Appeal for Uighurs arbitrarily detained

Amnesty International is concerned about reports of continuing arbitrary arrests of Uighurs in the Xinjiang Uighur Autonomous Region (XUAR) and elsewhere in the People's Republic of China (PRC). It is also concerned about reports that Uighur political detainees are frequently subjected to torture and that some have been left physically and mentally scarred as a result.

The Uighurs are the majority ethnic population of the XUAR, where the local population is predominently Muslim. Following ethnic unrest in February 1997 in the city of Gulja (Yining),(footnote: See People Republic of China: Summary of Amnesty International Concerns, February 1998, AI Index: ASA 17/06/98, page 3.http://www.amnesty.org/ailib/aipub/1998/ASA/31700698.htm) in the west of the XUAR, the authorities have tightened controls over the local population and repressed any activity suspected of lending support to Uighur nationalism - officially termed "separatism" - including peaceful religious activities. Such measures are believed to have exacerbated ethnic tensions and contributed to the escalation of violence in the region. A growing number of violent incidents, including clashes between small groups of Uighur nationalists and the security forces, have been reported since then.

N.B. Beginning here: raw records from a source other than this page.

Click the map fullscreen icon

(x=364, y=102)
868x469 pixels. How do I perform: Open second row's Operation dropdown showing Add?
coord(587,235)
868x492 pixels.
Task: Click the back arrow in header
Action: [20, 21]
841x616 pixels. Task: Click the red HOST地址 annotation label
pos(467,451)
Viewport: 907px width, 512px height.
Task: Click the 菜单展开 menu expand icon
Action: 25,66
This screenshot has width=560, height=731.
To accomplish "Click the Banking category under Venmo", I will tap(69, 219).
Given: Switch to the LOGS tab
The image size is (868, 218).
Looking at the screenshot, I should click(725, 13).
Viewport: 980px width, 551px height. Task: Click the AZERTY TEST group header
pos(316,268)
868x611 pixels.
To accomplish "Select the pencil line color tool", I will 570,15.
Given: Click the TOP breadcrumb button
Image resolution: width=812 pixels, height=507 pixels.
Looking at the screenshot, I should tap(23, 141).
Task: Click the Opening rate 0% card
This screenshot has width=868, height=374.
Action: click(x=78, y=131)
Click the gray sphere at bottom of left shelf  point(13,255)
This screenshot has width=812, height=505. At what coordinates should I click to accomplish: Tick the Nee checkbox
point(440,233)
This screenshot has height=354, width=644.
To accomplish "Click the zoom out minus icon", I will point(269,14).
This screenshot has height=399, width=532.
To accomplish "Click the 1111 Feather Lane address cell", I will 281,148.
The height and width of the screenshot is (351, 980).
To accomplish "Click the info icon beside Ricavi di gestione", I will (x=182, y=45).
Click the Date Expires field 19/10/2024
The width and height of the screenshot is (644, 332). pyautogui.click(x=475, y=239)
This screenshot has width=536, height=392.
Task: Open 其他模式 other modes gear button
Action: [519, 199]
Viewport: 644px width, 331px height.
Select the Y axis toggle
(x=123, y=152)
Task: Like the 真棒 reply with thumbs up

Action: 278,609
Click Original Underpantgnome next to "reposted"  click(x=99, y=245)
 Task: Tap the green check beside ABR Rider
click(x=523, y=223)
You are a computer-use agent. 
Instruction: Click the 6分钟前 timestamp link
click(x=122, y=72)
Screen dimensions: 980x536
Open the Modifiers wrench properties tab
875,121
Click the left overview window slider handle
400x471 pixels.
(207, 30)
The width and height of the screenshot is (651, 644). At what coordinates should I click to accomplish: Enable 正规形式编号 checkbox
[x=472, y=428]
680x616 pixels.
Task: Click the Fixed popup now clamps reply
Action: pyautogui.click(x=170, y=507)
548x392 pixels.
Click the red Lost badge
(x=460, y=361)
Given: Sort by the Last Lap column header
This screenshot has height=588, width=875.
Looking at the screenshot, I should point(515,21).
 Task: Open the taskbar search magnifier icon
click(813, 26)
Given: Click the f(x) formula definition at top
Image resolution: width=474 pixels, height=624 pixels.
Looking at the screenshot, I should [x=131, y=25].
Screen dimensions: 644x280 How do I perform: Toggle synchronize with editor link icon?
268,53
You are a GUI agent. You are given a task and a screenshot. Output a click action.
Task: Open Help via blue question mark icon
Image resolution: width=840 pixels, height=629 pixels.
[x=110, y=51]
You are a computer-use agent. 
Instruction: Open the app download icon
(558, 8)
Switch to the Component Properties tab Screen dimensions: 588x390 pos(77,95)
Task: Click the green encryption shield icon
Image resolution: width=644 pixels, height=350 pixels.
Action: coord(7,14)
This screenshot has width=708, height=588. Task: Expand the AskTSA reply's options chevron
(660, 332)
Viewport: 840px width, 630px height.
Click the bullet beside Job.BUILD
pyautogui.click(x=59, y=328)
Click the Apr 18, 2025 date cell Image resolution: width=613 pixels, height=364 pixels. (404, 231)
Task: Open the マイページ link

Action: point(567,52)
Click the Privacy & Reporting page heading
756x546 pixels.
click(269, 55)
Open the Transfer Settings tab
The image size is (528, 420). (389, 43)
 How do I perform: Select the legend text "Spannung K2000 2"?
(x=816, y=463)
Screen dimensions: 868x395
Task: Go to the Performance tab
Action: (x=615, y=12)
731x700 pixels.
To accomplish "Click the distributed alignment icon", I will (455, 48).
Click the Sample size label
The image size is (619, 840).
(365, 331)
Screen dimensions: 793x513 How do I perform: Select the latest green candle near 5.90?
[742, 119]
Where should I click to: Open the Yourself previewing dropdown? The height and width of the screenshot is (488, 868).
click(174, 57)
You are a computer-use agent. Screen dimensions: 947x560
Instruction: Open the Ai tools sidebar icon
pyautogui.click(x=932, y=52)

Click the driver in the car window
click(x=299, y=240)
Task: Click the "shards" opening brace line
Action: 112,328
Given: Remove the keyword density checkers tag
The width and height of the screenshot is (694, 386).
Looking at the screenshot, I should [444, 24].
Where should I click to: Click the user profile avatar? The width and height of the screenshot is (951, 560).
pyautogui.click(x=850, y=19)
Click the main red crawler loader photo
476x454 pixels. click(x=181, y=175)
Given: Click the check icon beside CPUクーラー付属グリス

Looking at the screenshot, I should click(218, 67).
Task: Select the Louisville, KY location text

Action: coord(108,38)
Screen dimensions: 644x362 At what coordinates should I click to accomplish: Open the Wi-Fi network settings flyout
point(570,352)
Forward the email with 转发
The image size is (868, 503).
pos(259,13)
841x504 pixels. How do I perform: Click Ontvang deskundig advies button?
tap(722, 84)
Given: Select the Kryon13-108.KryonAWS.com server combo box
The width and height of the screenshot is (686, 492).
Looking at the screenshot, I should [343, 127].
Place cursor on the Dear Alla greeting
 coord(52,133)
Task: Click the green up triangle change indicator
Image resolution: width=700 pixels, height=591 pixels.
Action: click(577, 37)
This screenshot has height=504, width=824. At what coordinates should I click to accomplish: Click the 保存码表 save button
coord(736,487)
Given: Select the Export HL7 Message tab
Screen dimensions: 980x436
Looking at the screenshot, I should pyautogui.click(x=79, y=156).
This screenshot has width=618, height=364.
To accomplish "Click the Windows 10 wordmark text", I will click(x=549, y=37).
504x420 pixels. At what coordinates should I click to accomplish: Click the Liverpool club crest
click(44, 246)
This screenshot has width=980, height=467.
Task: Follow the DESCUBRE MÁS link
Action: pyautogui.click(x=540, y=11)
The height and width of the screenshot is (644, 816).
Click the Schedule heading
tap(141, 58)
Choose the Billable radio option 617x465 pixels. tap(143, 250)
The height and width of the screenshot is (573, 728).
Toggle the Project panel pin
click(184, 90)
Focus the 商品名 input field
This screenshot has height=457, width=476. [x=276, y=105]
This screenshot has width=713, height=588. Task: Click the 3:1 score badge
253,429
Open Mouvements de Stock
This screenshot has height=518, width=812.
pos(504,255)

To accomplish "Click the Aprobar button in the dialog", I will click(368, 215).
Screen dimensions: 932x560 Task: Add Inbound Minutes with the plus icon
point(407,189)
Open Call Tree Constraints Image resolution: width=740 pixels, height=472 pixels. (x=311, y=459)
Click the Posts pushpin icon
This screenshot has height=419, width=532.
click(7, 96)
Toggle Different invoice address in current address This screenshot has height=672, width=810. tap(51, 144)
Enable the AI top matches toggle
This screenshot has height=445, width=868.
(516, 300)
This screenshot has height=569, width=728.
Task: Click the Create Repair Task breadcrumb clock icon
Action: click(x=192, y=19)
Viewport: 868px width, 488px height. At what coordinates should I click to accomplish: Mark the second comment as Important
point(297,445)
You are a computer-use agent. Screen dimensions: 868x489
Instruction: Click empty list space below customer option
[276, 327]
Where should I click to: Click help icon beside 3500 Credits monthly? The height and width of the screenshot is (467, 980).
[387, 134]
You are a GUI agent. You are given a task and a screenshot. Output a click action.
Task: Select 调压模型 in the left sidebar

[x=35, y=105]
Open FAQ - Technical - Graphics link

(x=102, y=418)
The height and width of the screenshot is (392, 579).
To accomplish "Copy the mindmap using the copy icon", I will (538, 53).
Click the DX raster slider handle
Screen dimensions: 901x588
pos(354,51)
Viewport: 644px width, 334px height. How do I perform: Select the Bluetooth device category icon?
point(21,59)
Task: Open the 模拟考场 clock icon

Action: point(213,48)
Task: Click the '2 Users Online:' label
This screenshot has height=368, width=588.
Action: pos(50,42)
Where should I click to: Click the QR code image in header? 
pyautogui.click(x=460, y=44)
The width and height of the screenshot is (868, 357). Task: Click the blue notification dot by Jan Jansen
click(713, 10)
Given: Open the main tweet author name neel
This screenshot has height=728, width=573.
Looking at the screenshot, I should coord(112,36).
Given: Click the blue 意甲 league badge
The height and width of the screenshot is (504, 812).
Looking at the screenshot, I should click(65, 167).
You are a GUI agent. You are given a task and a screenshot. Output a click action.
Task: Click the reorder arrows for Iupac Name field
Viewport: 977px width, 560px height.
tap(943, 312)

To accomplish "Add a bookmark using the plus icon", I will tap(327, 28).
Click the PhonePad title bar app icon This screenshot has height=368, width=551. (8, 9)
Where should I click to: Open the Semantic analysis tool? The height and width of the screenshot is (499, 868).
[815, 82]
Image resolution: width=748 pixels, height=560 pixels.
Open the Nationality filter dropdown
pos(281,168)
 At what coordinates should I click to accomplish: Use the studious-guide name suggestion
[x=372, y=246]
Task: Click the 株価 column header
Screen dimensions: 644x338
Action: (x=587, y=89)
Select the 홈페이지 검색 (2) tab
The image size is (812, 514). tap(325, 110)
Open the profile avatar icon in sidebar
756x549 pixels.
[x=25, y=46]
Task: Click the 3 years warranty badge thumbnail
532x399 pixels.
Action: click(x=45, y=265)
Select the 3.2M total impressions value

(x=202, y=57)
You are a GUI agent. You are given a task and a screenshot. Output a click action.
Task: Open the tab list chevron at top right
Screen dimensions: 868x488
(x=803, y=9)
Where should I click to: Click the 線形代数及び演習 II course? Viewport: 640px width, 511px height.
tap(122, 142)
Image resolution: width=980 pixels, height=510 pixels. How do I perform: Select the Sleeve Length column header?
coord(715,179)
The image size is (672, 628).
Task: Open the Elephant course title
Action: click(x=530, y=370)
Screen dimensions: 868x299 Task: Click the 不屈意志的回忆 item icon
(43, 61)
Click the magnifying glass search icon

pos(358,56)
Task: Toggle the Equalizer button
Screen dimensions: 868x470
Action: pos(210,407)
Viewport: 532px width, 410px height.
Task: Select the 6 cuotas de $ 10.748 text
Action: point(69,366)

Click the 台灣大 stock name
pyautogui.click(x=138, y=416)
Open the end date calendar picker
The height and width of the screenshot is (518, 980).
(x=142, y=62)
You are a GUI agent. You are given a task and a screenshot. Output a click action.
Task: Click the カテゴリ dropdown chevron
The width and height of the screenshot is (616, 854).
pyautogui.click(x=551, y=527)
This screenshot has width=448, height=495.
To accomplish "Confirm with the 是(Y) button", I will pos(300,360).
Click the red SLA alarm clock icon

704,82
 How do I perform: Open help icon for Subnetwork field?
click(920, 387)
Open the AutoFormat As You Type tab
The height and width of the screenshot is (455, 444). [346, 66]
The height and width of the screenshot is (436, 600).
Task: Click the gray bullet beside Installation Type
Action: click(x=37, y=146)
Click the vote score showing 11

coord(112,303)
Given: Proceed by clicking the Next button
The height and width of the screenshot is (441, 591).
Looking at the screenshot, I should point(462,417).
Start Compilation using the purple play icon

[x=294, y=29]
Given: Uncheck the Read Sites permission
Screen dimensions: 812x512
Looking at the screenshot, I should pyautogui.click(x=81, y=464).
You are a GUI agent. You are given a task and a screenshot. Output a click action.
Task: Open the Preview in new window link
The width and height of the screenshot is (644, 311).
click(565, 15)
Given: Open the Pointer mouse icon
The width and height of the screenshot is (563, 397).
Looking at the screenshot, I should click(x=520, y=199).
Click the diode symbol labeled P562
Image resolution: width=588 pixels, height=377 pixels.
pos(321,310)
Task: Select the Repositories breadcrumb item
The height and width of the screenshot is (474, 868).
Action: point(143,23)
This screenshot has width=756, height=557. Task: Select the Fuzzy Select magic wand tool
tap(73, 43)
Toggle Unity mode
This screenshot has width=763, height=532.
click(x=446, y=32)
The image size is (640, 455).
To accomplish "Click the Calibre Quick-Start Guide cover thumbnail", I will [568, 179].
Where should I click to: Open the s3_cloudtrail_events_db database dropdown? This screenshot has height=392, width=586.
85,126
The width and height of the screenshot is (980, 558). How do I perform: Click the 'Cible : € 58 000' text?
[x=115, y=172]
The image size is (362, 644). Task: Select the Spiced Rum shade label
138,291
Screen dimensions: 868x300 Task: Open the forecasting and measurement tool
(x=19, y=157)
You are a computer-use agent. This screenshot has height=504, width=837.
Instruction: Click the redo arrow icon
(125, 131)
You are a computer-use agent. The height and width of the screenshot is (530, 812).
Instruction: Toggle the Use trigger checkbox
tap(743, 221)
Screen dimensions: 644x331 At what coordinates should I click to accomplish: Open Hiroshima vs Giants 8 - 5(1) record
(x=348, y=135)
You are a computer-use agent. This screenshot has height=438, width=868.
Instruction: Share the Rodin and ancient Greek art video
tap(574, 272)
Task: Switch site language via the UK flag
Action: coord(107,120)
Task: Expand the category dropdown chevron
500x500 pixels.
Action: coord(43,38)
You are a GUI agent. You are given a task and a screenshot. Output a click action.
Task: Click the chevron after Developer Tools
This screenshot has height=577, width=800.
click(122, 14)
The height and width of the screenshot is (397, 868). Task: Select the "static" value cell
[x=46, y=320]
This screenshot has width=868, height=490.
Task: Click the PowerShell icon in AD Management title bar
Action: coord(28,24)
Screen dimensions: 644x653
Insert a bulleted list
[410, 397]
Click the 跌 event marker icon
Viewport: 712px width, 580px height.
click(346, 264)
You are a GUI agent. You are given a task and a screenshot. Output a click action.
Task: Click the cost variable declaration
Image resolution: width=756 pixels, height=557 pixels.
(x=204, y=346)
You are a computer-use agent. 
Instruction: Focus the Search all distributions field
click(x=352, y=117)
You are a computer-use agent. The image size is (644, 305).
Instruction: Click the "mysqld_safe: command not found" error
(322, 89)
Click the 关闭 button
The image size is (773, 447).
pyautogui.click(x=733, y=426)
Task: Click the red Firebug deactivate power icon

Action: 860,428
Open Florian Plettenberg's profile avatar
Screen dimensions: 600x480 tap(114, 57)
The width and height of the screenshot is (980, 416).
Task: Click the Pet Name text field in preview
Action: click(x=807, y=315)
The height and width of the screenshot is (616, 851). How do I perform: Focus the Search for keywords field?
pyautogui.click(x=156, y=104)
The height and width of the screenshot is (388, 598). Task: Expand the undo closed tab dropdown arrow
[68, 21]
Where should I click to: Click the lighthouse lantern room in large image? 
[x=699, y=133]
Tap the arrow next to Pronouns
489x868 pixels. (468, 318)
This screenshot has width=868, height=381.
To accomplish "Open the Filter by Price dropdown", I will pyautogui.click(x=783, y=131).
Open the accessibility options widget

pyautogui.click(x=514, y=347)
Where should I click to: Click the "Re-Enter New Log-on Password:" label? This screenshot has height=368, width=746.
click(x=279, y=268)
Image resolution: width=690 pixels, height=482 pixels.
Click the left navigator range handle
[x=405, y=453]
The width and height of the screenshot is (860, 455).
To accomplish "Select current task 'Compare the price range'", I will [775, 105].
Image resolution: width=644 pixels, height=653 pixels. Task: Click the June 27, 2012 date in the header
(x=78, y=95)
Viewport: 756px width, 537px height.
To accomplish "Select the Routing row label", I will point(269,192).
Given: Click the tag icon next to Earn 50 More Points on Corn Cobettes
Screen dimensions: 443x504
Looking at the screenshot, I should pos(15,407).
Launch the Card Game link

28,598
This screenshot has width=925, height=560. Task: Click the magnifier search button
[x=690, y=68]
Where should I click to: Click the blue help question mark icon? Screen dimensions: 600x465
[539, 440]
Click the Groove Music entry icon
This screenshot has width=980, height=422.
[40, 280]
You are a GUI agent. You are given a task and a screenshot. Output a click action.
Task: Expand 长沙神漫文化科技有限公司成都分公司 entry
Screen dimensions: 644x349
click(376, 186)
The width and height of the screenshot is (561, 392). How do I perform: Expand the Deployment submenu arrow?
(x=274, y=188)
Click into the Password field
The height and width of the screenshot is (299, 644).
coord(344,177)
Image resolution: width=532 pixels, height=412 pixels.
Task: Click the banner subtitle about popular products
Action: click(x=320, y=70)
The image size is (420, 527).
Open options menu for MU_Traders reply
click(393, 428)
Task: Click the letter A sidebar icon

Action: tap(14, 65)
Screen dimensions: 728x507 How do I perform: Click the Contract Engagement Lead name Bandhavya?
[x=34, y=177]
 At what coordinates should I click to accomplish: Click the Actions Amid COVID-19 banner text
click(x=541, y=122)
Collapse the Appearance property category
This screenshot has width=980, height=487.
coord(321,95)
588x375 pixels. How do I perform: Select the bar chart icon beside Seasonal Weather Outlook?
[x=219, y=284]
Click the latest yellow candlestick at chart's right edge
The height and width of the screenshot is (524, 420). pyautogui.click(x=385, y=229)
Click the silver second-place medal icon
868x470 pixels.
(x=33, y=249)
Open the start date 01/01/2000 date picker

The cases cited in this document are those of people who are reported to have been arbitrarily detained for their suspected views, associations or peaceful activities, in violation of international human rights standards. Some have also been arbitrarily detained merely because they are relatives or friends of political prisoners or fugitives, or simply because they are Uighurs. Their relatives have received no news of them and they have been held without charge for several months, in violation of Chinese law. (footnote: Under the revised Criminal Procedure Law of the PRC, in force since January 1997, detainees should either be formally arrested (charged) within 14 days after being taken into police custody or released. They have the right to engage a lawyer soon after being taken into custody. Furthermore, the police should in principle inform the family of the detention or arrest of a relative and of the place where he or she may be detained within 24 hours after arrest or detention, unless the police deems that this would hinder the investigation . Even in such cases, the law does not provide for detention to continue if the detainee has not been charged within 14 days of being taken into police custody.)     Amnesty International is calling on the Chinese authorities to release without delay all those held for the peaceful exercise of fundamental human rights and to take effective measures to ensure that Uighur and other ethnic detainees and prisoners are not subjected to torture or other cruel, inhuman or degrading treatment or punishment.